Retype all the entries word for word, but omit the pictures.

(Items from a data source)

________________

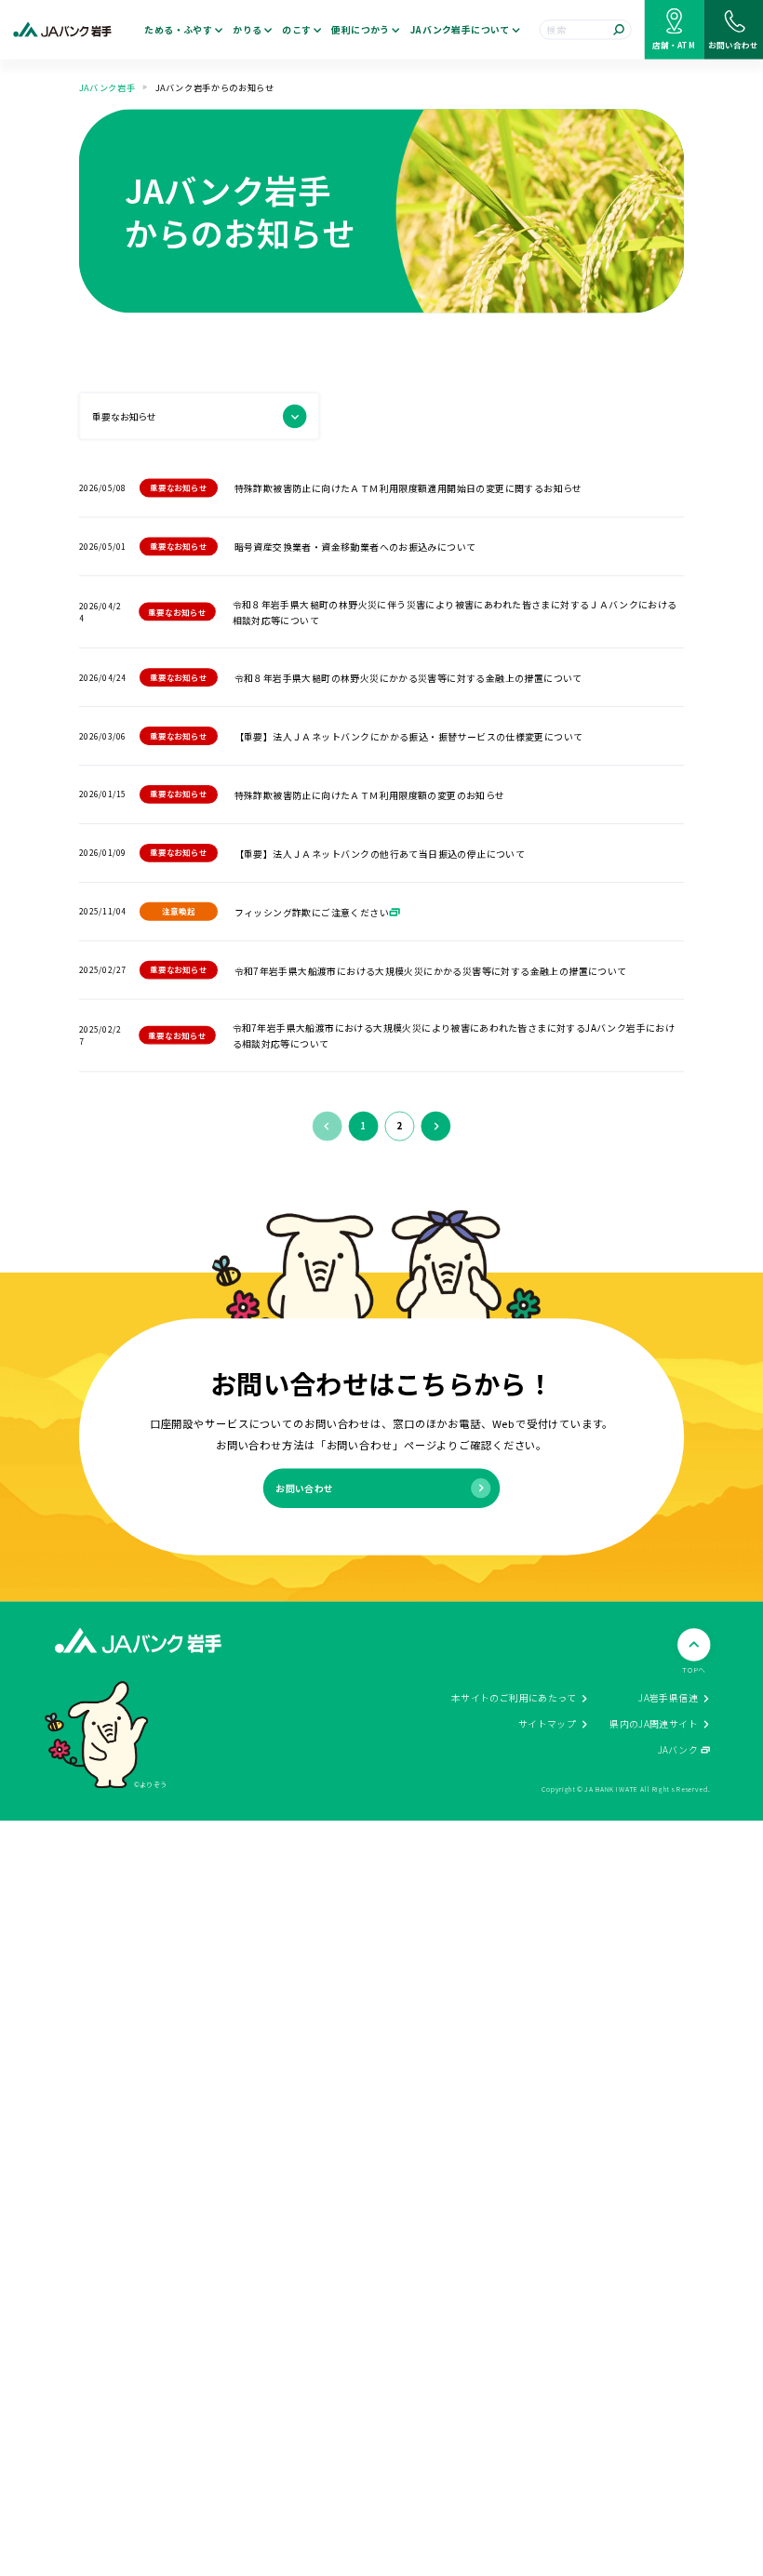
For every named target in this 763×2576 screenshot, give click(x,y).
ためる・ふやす (178, 29)
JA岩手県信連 (668, 1697)
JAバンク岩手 (107, 87)
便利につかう (360, 29)
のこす (296, 29)
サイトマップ (547, 1723)
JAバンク (678, 1749)
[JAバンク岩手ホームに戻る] (62, 29)
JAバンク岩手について (460, 29)
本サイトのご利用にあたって (513, 1697)
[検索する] (618, 29)
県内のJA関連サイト (653, 1723)
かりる (247, 29)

________________

▶ [Task answer]:
For every named target in this 763×2576 screenshot, give click(x,y).
ためる・ふやす (178, 29)
JA岩手県信連 (668, 1697)
JAバンク岩手 (107, 87)
便利につかう (360, 29)
のこす (296, 29)
サイトマップ (547, 1723)
JAバンク (678, 1749)
[JAバンク岩手ホームに戻る] (62, 29)
JAバンク岩手について (460, 29)
本サイトのご利用にあたって (513, 1697)
[検索する] (618, 29)
県内のJA関連サイト (653, 1723)
かりる (247, 29)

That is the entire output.